Intervista a cura di Tiziana Balbi, Riccardo Bandera, Giulia Conigliaro, Davide Damiano e Andrea Guglielmetti – Master in Risorse Umane 2016-2017
“Il ruolo di un consulente non segue esattamente la definizione arbitraria di B2B e B2C, spesso svolge le sue attività sia con imprese che con altri soggetti. Il Rag. Giovanni Buratti, è responsabile della società di consulenza ‘Studio Associato Buratti’, svolge questa attività da 44 anni ed è titolare di uno studio con una decina di dipendenti che vanta la gestione di 3000 paghe annue, con una media di 20 dipendenti per azienda e che vede l’azienda più grande, da loro gestita, intorno ai 300 dipendenti. Svolge anche diverse attività per la agenzia di lavoro Atempo S.p.A., gestita dal figlio. Secondo il Rag. Buratti, nel campo della consulenza è difficile definire chi sia il consumatore finale; spesso l’attività da loro gestita è considerabile B2B, quando si prendono carico dell’elaborazione delle paghe, il servizio è offerto all’azienda, tuttavia a trarne beneficio è il consumatore, in questo caso il dipendente. Appare evidente come, nel campo della consulenza, il confine tra B2B e B2C sia molto sottile. Lo ‘Studio Associato Buratti’ offre un servizio a 360° al mondo imprenditoriale, comprendendo tutte le funzioni relative alle Risorse Umane che ciascuna azienda vuole esternalizzare”.
Quali sono gli aspetti che a suo avviso sono mutati negli anni nel settore delle HR?

__Problema breve 1__. Ricopia riga per riga tutti i record che seguono, senza cambiare nulla e lasciando fuori le immagini.

__Contenuto del dataset__.
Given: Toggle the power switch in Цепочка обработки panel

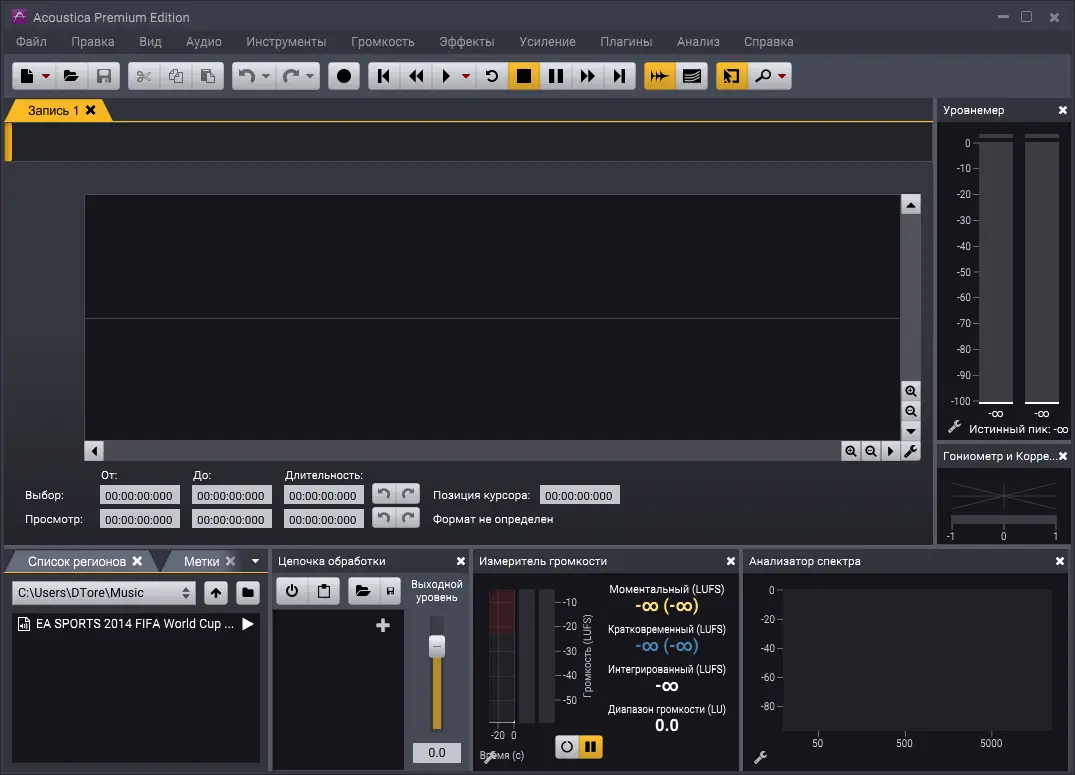Looking at the screenshot, I should click(x=290, y=591).
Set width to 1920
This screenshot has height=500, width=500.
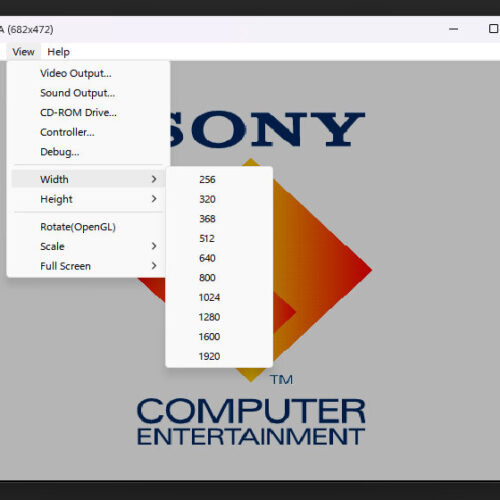pyautogui.click(x=219, y=356)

__Problema breve 2__. Secondo l'intervista, perché nel campo della consulenza il confine tra B2B e B2C è molto sottile?

__Soluzione esercizio 1__.
Given: Toggle the power switch in Цепочка обработки panel

Looking at the screenshot, I should click(x=290, y=591).
Set width to 1920
This screenshot has height=500, width=500.
pyautogui.click(x=219, y=356)

__Soluzione esercizio 2__. Perché quando lo studio si occupa delle paghe il servizio viene offerto all'azienda, quindi è un'attività B2B. Però a trarne beneficio è il consumatore, cioè il dipendente. Per questo nella consulenza è difficile dire chi sia il consumatore finale.